Part 40 (2/2)

His face darkened. ”You give that to Biddy.”

”Yes,” said his niece, ”give it to me. Come now, and get it, and show me the house.”

Mrs. Watercrow rose resignedly, and preceded the girl to the kitchen.

”Let's find Claudine. She's a boss cook, mos' as good as Rose a Charlitte. Biddy, be you goin' to stay along of us?”

”I don't know,” said the girl, gaily. ”Will you have me?”

”You bet! Biddy,”--and she lowered her voice,--”you know 'bout Isidore?”

The girl shuddered. ”Yes.”

”It was drink, drink, drink, like a fool. One day, when he works back in the woods with some of those Frenchmen out of France, he go for to do like them, an' roast a frog on the biler in the mill ingine. His brain overswelled, overfoamed, an' he fell agin the biler. Then he was dead.”

”Hush,--don't talk about him; Claudine may hear you.”

”How,--you know her?”

”I know everybody. Mr. Nimmo and his mother talked so often of the Bay.

They do not wish Narcisse to forget.”

”That's good. Does the Englishman's maw like the little one?”

”Yes, she does.”

”Claudine ain't here,” and Mirabelle Marie waddled through the kitchen, and directed her sneaks to the back stairway. ”We'll skip up to her room.”

Bidiane followed her, but when Mrs. Watercrow would have pushed open the door confronting them, she caught her hand.

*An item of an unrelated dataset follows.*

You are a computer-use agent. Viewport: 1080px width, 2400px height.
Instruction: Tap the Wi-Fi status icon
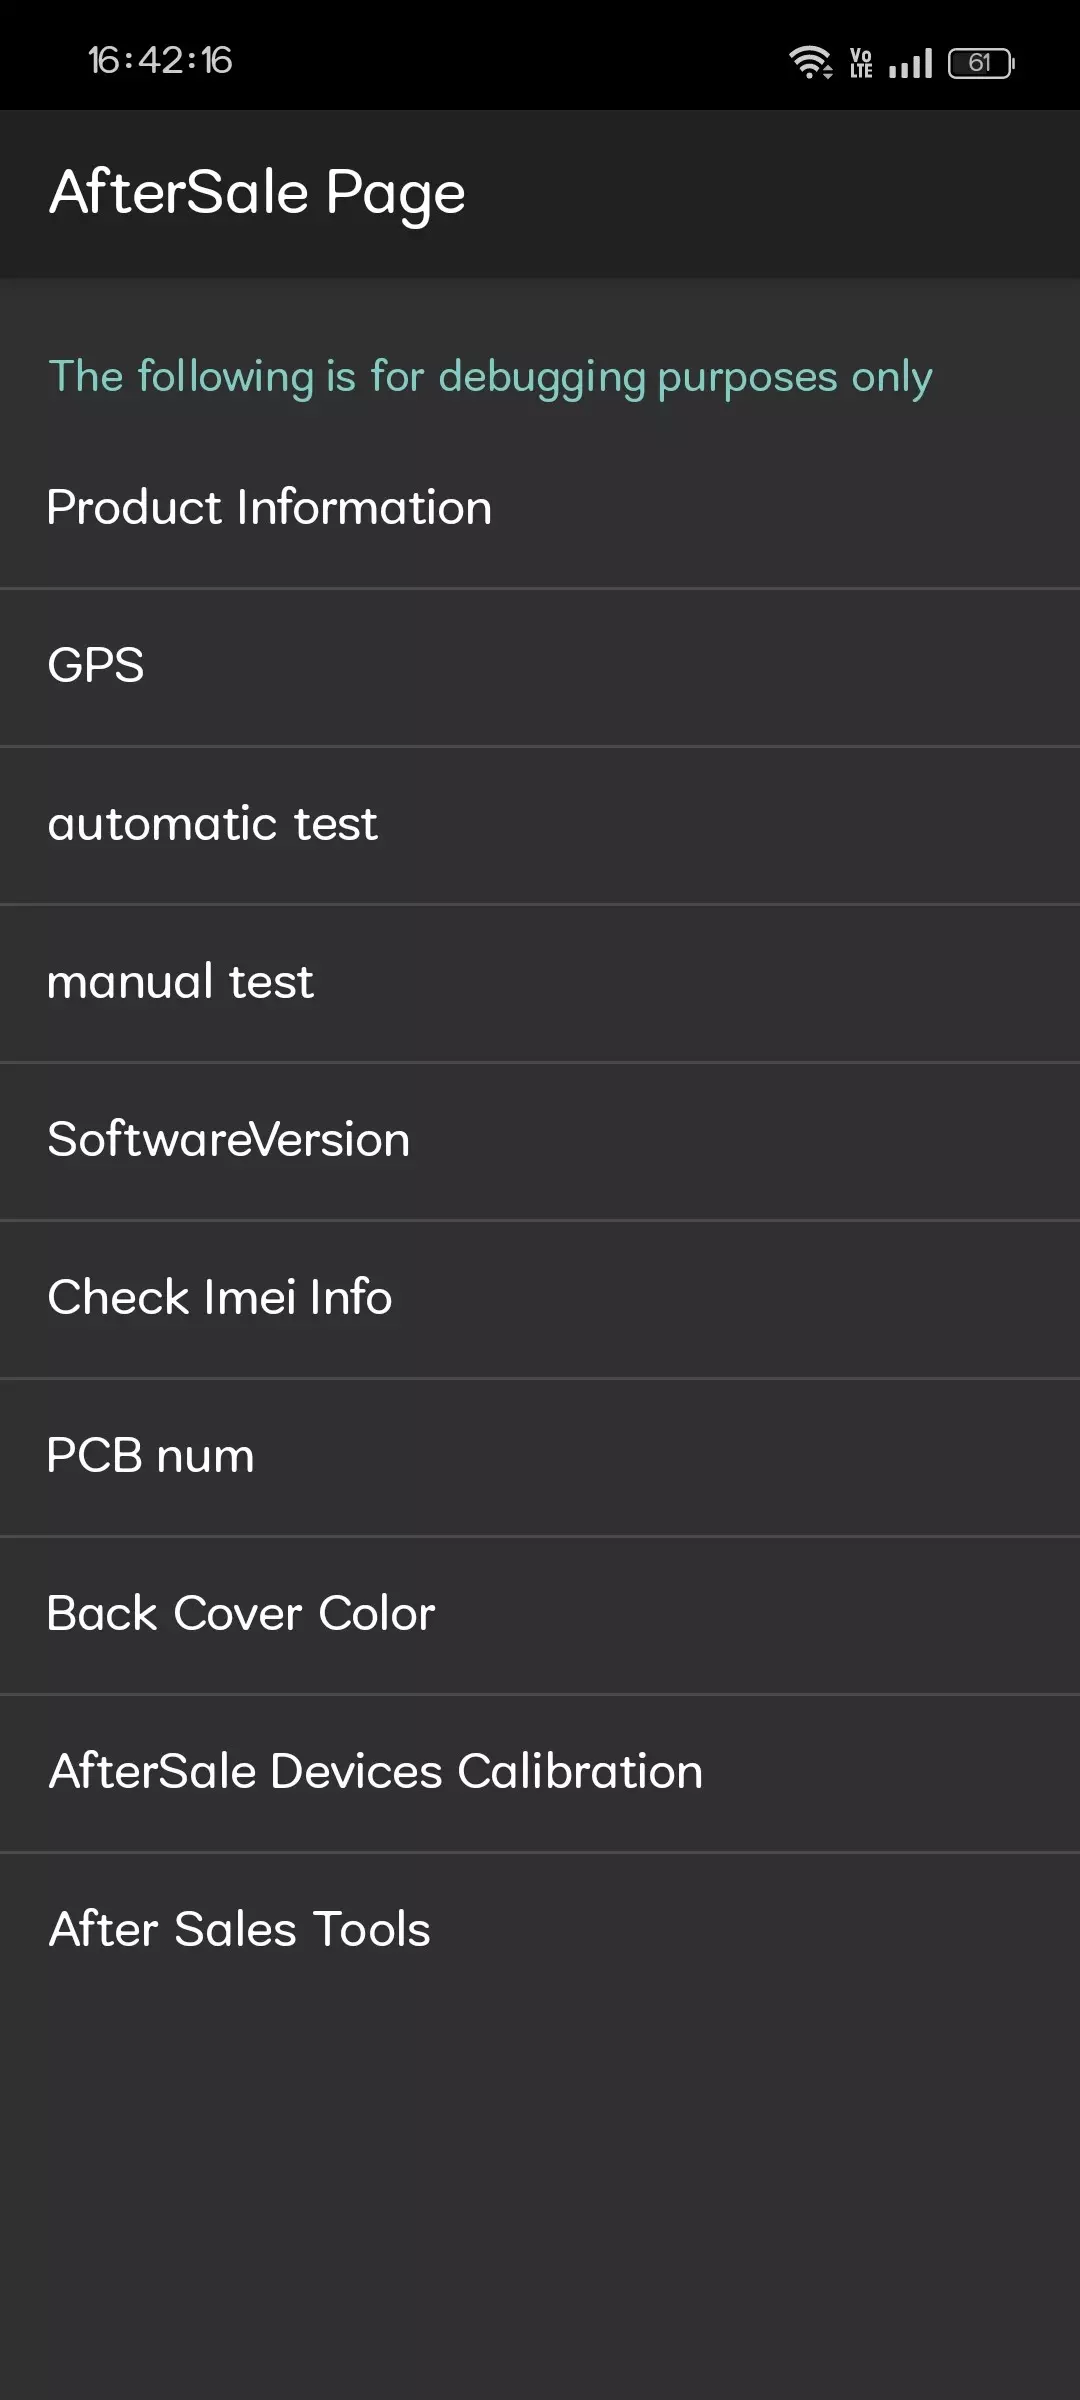810,62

”The divil,” said her surprised relative, ”do you want to scare the life out of me?”

”Knock,” said Bidiane, ”always, always at the door of a bedroom or a private room, but not at that of a public one such as a parlor.”

”Am I English?” exclaimed Mirabelle Marie, drawing back and regarding her in profound astonishment.

”No, but you are going to be,--or rather you are going to be a polite Frenchwoman,” said Bidiane, firmly.

Mirabelle Marie laughed till the tears ran down her cheeks. She had just had presented to her, in the person of Bidiane, a delicious and first-cla.s.s joke.

Claudine came out of her room, and silently stared at them until Bidiane took her hand, when her handsome, rather sullen face brightened perceptibly.

Bidiane liked her, and some swift and keen perception told her that in the young widow she would find a more apt pupil and a more congenial a.s.sociate than in her aunt. She went into the room, and, sitting down by the window, talked at length to her of Narcisse and the Englishman.

At last she said, ”Can you see Madame de Foret's house from here?”

Mirabelle Marie, who had squatted comfortably on the bed, like an enormous toad, got up and toddled to the window. ”It's there ag'in those pines back of the river. There's no other sim'lar.”